Bridging Paintings and Music -- Exploring Emotion based Music Generation through Paintings
Tanisha Hisariya, Huan Zhang, Jinhua Liang

TL;DR
This paper presents a novel AI model that generates emotionally resonant music from paintings by converting visual art into descriptive text and then into musical compositions, supported by a new paired dataset.
Contribution
The study introduces a dual-stage framework and the Emotion Painting Music Dataset, enabling effective music generation from visual art with minimal data.
Findings
High alignment between generated music and emotional descriptions confirmed by CLAP
Effective music generation demonstrated using FAD, THD, IS, and KL metrics
Enhanced accessibility and multi-sensory experiences for visually impaired users
Abstract
Rapid advancements in artificial intelligence have significantly enhanced generative tasks involving music and images, employing both unimodal and multimodal approaches.

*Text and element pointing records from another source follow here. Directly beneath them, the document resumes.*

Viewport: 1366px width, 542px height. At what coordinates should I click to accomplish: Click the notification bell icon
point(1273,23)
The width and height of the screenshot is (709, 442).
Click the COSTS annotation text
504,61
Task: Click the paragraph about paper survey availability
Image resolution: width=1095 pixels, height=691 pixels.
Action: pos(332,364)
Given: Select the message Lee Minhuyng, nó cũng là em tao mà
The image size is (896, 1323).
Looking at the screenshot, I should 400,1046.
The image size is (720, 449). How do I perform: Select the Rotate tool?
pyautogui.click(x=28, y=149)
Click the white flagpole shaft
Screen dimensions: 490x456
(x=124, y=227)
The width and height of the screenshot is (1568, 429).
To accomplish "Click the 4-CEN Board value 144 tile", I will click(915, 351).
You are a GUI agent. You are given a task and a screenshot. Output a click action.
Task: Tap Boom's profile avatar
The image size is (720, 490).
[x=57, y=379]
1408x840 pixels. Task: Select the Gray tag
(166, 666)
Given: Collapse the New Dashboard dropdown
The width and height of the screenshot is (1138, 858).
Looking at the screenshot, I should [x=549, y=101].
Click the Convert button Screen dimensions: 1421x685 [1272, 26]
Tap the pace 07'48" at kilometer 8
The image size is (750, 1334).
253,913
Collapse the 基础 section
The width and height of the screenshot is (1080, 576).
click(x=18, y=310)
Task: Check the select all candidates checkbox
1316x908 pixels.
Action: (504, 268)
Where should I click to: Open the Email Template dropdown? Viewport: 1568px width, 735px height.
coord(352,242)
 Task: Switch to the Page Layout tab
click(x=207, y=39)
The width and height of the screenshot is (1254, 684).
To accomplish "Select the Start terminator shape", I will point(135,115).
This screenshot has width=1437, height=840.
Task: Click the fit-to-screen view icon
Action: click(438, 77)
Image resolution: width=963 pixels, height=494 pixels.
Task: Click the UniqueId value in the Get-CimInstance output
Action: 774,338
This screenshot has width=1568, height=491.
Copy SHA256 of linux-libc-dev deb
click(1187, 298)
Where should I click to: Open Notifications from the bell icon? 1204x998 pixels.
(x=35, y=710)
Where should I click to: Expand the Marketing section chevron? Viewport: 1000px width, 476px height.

This research develops a model capable of generating music that resonates with the emotions depicted in visual arts, integrating emotion labeling, image captioning, and language models to transform visual inputs into musical compositions. Addressing the scarcity of aligned art and music data, we curated the Emotion Painting Music Dataset, pairing paintings with corresponding music for effective training and evaluation. Our dual-stage framework converts images to text descriptions of emotional content and then transforms these descriptions into music, facilitating efficient learning with minimal data. Performance is evaluated using metrics such as Fr\'echet Audio Distance (FAD), Total Harmonic Distortion (THD), Inception…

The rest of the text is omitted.